Dr. Evil again?
The flash foundry folk took on 3D NAND because it provided an escape hatch from the NAND scaling trap of ever-decreasing cell sizes eventually to non-functioning flash. But 3D NAND, the layering of many 2D planar NAND chip structures, will run into its own problems. These are to do with wafer production time and yield, and …
Dr. Evil again?
Yes, that sounds fishy to me too...
I was also wondering how many layers would be required before they had to upgrade to sharks...
"I was also wondering how many layers would be required before they had to upgrade to sharks..."
Obligatory : With frikking lasers?
There's another kind?
Would one pan fry that, or use it to heat the pan to fry the other piscean critters?
It's just scale up instead of scale out....
Spending too much time on Twitter are we?
Wait , so this isnt about cooking burgers?
Sure you can use TSV, but its expensive and that only delays the inevitable :
Multi levels per cell - done ?
lithography - done
3D - done
TSV die stack ....
It's still denser and easier to do in the factory than have precision mechanical components at these kinds of scales out in the field.
Going to smaller geometry on 3D is a non-starter because not only dies it reduce the number of write cycles and increase errors, but it makes the device significantly _slower_ - that was the other compelling reason to go back to larger geometry.
Don't forget: we _already_ have 2.5" 16TB SSDs and the driving force on cost is availability, not the need to make more layers.
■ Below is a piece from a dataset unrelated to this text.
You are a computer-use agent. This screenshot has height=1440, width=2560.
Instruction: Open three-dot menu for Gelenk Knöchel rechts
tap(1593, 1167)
Demand vastly outstrips supply and whilst you can add more production capacity, those etching machines don't come cheap.
Not everyone needs flash capable of 100,000 random 4K ops per second, or 3GB/sec of sequential read/write, or with a drive write per day for five years worth of longevity. For a lot of uses 1000 4K ops, 500GB/sec, and a drive write per week or even month is more than adequate, That provides a way to get cheaper flash for cold data, entry level PCs, cheap phones and so forth.
If you can process 5x more terabytes of flash per fab line when making the denser stuff, it will cost a lot less since the equipment investment per TB is 1/5 of what it is on the faster longer life stuff.
"Sure you can use TSV, but its expensive and that only delays the inevitable"
Chip design and manufacturing has been pretty good at delaying the inevitable for like 30 years.
Solder the devices on top of one another with only a free select pin to operate the low or high level (literally) device - double the capacity at probably 75% the performance ... with decent caching and a nifty algorithm possibly even better.
If I suggested that was what we used to do in the 80's none of the youngsters would believe me ...
Did that in my Amiga 1000. One advantage of my job was that a PACE micro-miniature repair station came with it. Perfect for these one-offs. Now, for serious points, did you ever use wire-wrap in your computer? Been there, done that.
Soldering iron on a Bendix G-15.
“If I suggested that was what we used to do in the 80's none of the youngsters would believe me”
Exactly how I got my SYM-1 to 8KB when it only had sockets for 4KB of RAM.
“Now, for serious points, did you ever use wire-wrap in your computer?“
Same SYM-1 computer as in earlier post. Now with crude card cage and a home built RAM card, wire wrapped, 16KB more static RAM!
Just teach people to properly manage their mailboxes properly and encourage the porn industry to use better video codecs.
We'd save an incredible amount of space over night and negate the immediate need for more storage.
From a quick glance at the photograph, I would say take out all the veggie layers and substitute bacon for three of them.
Rather than electrically joining the layers, could each layer induce a current into the adjacent layers? This way the connection will work provided adjacent layers aren't offset by much, even if the entire stack doesn't line up perfectly.
Maybe. I did wonder if this might get around interconnect issues, provide chip power using 13.56 MHZ around the edge on each chip then offset chips similar to how microsd are made. Advantage is a bad shorted chip can simply be ignored not doom the whole tsv stack!